** Brief **
Once you find the line containing "You are a GUI" in the data below, copy it and each following line exactly, up to and including the line containing "1735x606 pixels.", and nothing else.

** Data excerpts **
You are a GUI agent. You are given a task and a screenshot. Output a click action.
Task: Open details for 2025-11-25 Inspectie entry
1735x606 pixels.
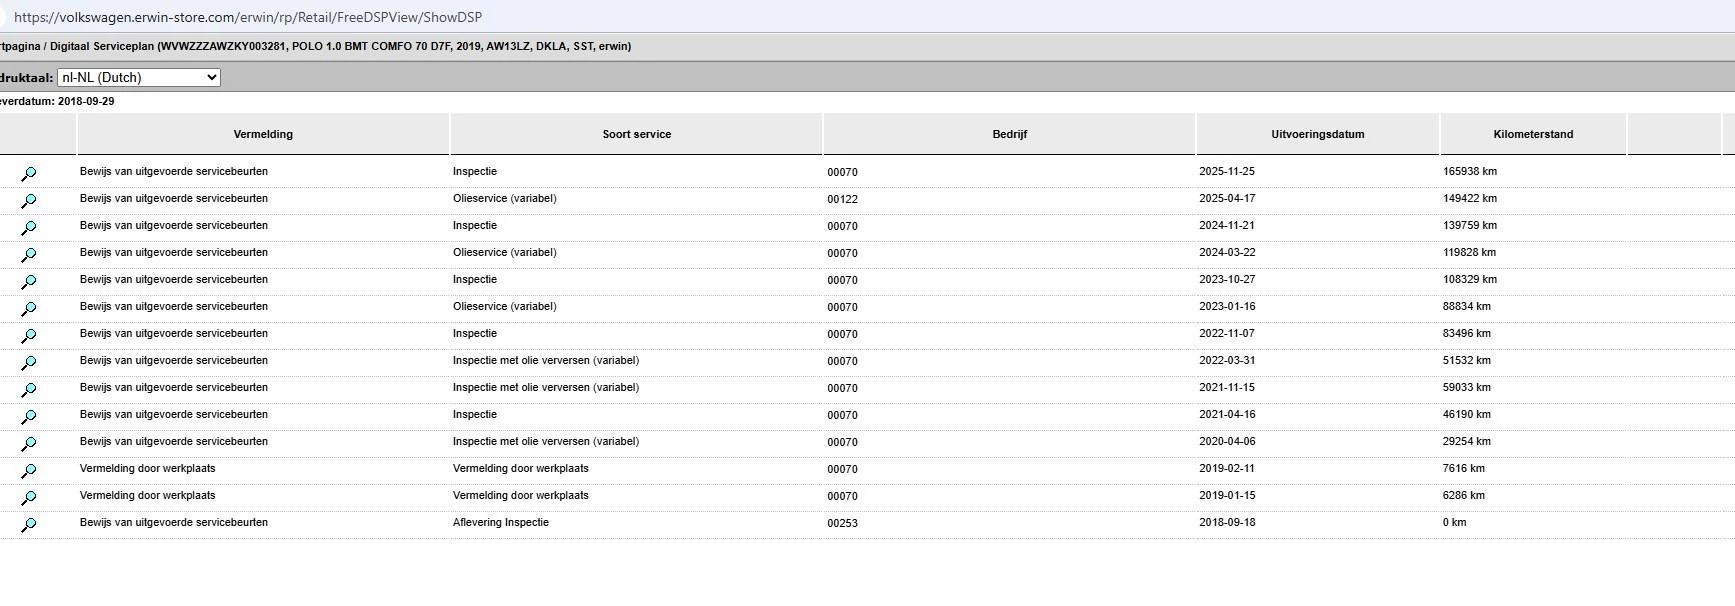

---

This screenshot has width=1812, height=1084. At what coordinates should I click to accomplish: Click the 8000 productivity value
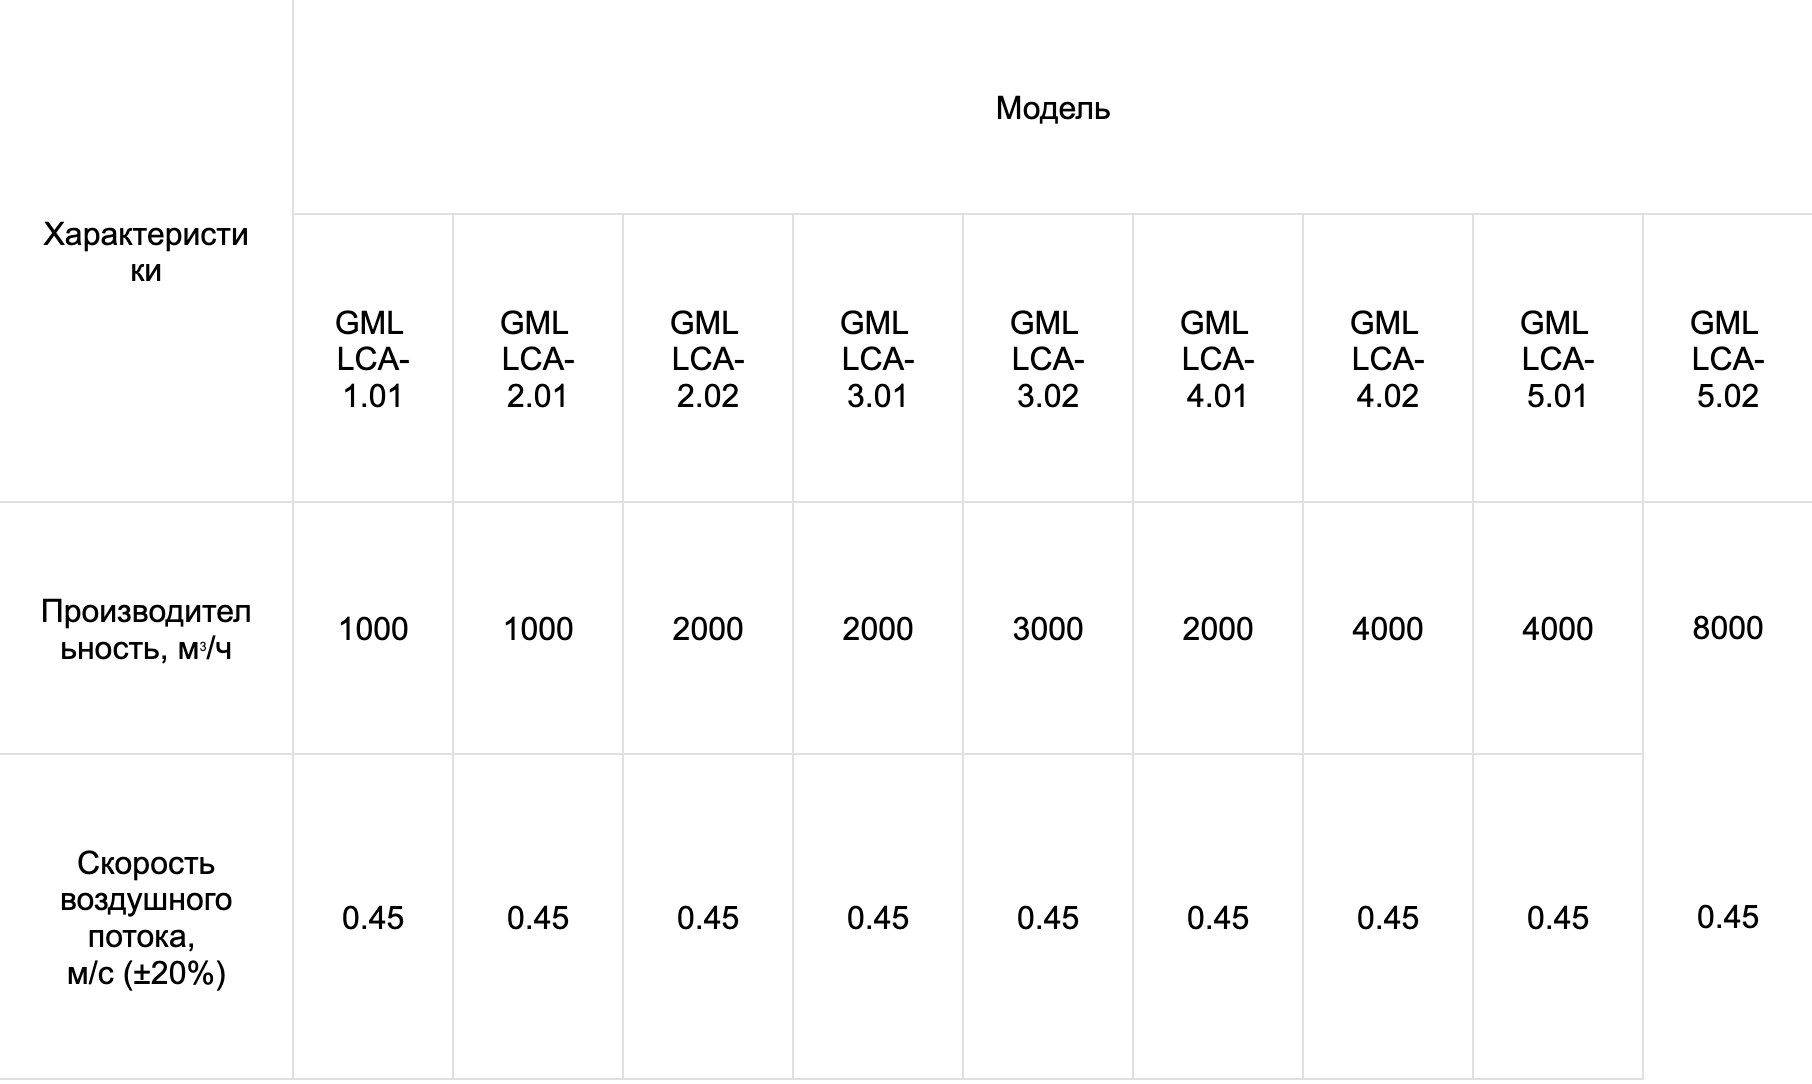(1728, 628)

** Exercise output **
You are a GUI agent. You are given a task and a screenshot. Output a click action.
Task: Open details for 2025-11-25 Inspectie entry
1735x606 pixels.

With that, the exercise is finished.